Clark v. Groce

41 S.W. 668 | Tex. App. | 1897

Appellees brought this action to recover of appellants twenty-five acres of land, described in the petition *455 by metes and bounds as part of the J.E. Groce headright league. The defendant Mooney, as executrix of P.S. Clark, original defendant, who died after the institution of the suit, pleaded not guilty. The other defendant, Chapman, answered that he was in possession under a lease from his codefendant and asserted no other claim. The trial was before the judge, without a jury, and judgment was rendered for plaintiffs, from which the defendants appealed.

The league and labor of land, of which that sued for is a part, was patented December 24, 1853, to the heirs of Jarard E. Groce, by virtue of a duplicate certificate issued by the Commissioner of the General Land Office, January 26, 1850. The ancestor under whom the parties claim was named Jared E. Groce, Jr. He died in Austin County, February 3, 1839, leaving a widow, Mary A. Groce, who afterwards married R.R. Peebles, a son, Jared E. Groce, and a daughter, Barbara M. Groce, who married P.S. Clark. In the year 1850 a decree was entered in the probate court of Austin County by which the property belonging to the estate of Jared E. Groce and the community estate of himself and his wife, Mary A., was partitioned between Mrs. Peebles and the two children, Jared E. and Barbara M. Groce, who were then minors represented by guardian. This decree recites that the deceased left a will, in which an executor was appointed, but does not affirmatively show whether an administration was pending in that court or not. It does show that the guardianship of the minors was pending. The certificate of the clerk to the copy offered in evidence states that both the guardianship and the administration were pending. By the partition, land described as "the league and labor granted to Jared E. Groce, Jr., situated in Austin County, known as the headright of said Jared E. Groce, Jr.; said league lies E. of the league granted to M. Coates and Wm. Whitesides, in Austin County, and is designated as in the diagram below," was adjudged to Mrs. Peebles. The field notes of the league and labor, given in the patent, call for the Coates and Whitesides tract as part of its western boundary, and the configuration of the diagram, given in the partition proceedings, corresponds with the shape of the league and labor as indicated by the field notes of the patent. On July 28, 1869, Mary A. Peebles and her husband executed a deed to her son, Jared E. Groce, by which they undertook to convey to him, by metes and bounds, eighty acres of the league described in the patent, of which eighty acres the land sued for is a part. The acknowledgment to this deed is as follows:

"The State of Texas, County of Austin. — Before me, R.M. Bozman, a notary public in and for the county above written, personally came R.R. Peebles and M.A. Peebles, husband and wife, who acknowledge to have executed the annexed deed or instrument of writing for all the purposes therein contained. And the said M.A. Peebles, wife of R.R. Peebles, before named, after having the same fully explained to her, apart from her husband, acknowledged to have signed, sealed, and delivered the same freely and voluntarily, and did not wish to retract it. In testimony *456 whereof, I hereunto sign my name and affix my official seal, this the 29th day of July, A.D. 1869.

(Seal) "R.M. BOZMAN, Notary Public."

________________________________________

• [BRIEF]: Quote the court opinion between "41 S.W. 668" and "the defendants appealed.", inclusive. The items that come after the court opinion are not required.

________________________________________

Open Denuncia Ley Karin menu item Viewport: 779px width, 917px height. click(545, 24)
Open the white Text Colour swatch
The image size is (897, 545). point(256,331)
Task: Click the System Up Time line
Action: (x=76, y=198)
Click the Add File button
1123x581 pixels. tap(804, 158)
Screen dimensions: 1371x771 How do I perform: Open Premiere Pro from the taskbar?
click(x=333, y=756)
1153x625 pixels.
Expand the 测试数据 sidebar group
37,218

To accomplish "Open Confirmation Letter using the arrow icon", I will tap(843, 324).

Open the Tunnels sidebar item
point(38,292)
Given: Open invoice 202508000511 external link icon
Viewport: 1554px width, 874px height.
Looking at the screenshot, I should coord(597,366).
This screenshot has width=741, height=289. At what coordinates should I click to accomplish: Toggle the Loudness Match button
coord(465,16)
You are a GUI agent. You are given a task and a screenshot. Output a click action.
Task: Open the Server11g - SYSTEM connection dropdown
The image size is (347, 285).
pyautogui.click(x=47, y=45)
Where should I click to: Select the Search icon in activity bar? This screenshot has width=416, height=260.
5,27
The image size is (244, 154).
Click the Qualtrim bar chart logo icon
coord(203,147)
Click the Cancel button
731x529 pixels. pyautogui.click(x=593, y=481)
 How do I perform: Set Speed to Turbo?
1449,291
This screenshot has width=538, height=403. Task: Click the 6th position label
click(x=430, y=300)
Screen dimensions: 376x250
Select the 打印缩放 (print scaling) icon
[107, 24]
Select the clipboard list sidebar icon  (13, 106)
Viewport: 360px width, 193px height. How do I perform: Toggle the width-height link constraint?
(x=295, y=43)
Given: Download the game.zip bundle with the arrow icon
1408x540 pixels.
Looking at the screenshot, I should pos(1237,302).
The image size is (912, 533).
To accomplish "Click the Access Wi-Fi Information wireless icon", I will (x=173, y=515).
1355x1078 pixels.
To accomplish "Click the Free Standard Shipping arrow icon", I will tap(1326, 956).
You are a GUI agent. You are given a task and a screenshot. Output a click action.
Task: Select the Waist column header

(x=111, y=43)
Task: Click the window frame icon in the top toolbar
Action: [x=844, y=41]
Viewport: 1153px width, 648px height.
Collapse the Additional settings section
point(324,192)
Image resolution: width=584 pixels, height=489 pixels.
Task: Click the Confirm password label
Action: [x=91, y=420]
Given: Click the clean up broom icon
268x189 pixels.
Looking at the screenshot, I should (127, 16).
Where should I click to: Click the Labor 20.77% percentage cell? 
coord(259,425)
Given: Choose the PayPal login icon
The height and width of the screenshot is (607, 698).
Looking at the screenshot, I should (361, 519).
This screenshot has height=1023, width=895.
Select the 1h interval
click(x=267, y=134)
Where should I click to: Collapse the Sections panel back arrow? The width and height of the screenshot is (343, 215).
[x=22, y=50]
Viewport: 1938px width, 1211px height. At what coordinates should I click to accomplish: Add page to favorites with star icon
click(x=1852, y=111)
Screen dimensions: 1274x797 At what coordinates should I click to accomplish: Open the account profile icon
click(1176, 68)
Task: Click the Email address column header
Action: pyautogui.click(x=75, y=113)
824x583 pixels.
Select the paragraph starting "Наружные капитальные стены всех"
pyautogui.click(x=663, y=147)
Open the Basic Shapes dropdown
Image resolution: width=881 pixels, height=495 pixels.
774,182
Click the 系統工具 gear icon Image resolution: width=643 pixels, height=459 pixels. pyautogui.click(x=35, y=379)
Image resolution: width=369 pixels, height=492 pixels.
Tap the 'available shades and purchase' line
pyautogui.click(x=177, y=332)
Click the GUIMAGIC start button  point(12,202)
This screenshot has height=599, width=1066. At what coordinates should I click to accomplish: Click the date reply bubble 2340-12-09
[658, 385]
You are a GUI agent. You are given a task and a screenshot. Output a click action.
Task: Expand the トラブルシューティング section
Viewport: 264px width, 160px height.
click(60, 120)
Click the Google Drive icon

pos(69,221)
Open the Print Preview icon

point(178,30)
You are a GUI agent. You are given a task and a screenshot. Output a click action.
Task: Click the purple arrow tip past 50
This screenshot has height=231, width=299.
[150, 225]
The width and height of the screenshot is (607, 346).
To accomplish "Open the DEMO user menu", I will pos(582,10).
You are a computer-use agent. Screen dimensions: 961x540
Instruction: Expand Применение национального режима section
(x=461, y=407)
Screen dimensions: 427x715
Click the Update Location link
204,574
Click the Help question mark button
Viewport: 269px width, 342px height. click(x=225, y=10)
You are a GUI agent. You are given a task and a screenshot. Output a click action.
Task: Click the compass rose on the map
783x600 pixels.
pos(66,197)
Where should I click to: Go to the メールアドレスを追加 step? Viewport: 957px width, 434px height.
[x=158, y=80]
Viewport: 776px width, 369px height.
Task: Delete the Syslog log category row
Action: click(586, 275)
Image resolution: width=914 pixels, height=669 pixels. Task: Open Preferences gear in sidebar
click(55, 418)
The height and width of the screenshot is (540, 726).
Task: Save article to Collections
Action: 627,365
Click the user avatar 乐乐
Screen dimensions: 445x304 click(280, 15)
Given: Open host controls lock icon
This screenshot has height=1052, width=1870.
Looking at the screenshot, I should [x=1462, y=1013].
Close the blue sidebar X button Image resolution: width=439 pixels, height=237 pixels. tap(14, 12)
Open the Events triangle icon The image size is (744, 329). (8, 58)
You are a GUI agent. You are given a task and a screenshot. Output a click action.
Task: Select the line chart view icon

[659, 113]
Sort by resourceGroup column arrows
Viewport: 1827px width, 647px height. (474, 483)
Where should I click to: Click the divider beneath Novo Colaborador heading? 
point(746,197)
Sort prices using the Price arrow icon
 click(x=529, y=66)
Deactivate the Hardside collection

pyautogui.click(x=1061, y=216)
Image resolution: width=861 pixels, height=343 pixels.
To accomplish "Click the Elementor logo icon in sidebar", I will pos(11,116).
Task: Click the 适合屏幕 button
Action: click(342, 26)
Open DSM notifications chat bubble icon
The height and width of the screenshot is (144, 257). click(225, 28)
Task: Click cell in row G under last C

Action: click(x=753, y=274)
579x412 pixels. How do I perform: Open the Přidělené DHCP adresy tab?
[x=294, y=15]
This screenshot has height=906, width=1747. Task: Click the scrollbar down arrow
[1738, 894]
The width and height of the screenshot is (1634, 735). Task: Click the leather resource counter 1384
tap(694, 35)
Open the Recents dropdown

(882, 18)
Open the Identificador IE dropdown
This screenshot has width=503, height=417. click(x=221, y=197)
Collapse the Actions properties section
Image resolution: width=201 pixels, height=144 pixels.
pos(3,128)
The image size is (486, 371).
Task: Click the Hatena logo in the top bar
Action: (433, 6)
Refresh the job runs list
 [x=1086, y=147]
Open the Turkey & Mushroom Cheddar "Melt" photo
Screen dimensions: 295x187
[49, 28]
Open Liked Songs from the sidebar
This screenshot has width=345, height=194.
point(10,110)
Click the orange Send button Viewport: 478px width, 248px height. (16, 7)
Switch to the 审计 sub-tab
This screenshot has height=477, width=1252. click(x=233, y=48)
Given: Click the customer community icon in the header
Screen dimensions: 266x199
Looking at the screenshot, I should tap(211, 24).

________________________________________

• [RIGHT ANSWER]:
41 S.W. 668 | Tex. App. | 1897

Appellees brought this action to recover of appellants twenty-five acres of land, described in the petition *455 by metes and bounds as part of the J.E. Groce headright league. The defendant Mooney, as executrix of P.S. Clark, original defendant, who died after the institution of the suit, pleaded not guilty. The other defendant, Chapman, answered that he was in possession under a lease from his codefendant and asserted no other claim. The trial was before the judge, without a jury, and judgment was rendered for plaintiffs, from which the defendants appealed.